**Exercise set**:
[1] Rewrite the stretch of the swift article from "Power naps and" through "touch the ground.", changing "ubiquitous" to "widespread".
[2] Name every kind of bird that the swift article mentions.

Tuesday, July 16

Power naps and eating on the wing en route from Britain to southern Africa



The common swift stays constantly airborne for up to ten months at a time, new research reveals.

The bird, ubiquitous in the UK and Europe, conserves energy by riding currents of hot air and taking power naps as it slowly glides from high altitudes.

Scientists tracked 19 of the creatures as they completed two of their annual migratory cycles to Central Africa via West Africa and found three did not once touch the ground.

It’s mind-boggling that they can stair airborne for 10 months without needing to come downProfessor Anders Hendenstrom

The others spent all but half a percent of their cumulative flight time in the air, only landing due to emergencies such as violent weather.

While there have been other examples of birds remaining in flight for periods of months, the evidence on common swifts sets a new record, the researchers say.

Up till now the species capable of the longest continued flight was believed to be the Alpine Swift, with a six-month flight recorded, while a frigate bird has been recorded non-stop in the air for two months.

Lead researcher Anders Hendenstrom, professor of biology at Lund University, said: “It’s mind-boggling that they can stair airborne for 10 months without needing to come down.

[Stored items from a collection]
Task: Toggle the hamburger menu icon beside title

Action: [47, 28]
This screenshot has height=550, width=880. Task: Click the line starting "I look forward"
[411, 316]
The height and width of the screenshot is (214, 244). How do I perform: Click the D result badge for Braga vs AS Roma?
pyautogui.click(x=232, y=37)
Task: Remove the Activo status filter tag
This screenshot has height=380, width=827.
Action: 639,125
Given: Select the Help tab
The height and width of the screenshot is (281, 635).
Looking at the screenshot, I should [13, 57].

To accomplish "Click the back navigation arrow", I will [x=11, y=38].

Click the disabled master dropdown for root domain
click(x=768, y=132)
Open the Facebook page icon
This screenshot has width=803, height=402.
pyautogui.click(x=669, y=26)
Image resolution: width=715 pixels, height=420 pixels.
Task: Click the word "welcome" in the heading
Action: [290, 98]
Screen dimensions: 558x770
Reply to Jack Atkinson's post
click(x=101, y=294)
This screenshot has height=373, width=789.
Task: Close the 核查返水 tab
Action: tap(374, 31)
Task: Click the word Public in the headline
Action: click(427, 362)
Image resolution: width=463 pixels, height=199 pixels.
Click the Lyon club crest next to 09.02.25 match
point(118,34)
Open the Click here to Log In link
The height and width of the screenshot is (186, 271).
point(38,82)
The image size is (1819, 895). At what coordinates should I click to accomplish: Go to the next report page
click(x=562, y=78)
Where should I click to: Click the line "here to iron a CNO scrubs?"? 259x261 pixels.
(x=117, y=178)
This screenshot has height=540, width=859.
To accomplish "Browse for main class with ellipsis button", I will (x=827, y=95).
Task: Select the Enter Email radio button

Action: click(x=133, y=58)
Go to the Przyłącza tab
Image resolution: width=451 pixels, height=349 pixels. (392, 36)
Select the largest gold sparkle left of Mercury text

**Outputs by task**:
[1]
Power naps and eating on the wing en route from Britain to southern Africa



The common swift stays constantly airborne for up to ten months at a time, new research reveals.

The bird, widespread in the UK and Europe, conserves energy by riding currents of hot air and taking power naps as it slowly glides from high altitudes.

Scientists tracked 19 of the creatures as they completed two of their annual migratory cycles to Central Africa via West Africa and found three did not once touch the ground.

[2] common swift, Alpine Swift, frigate bird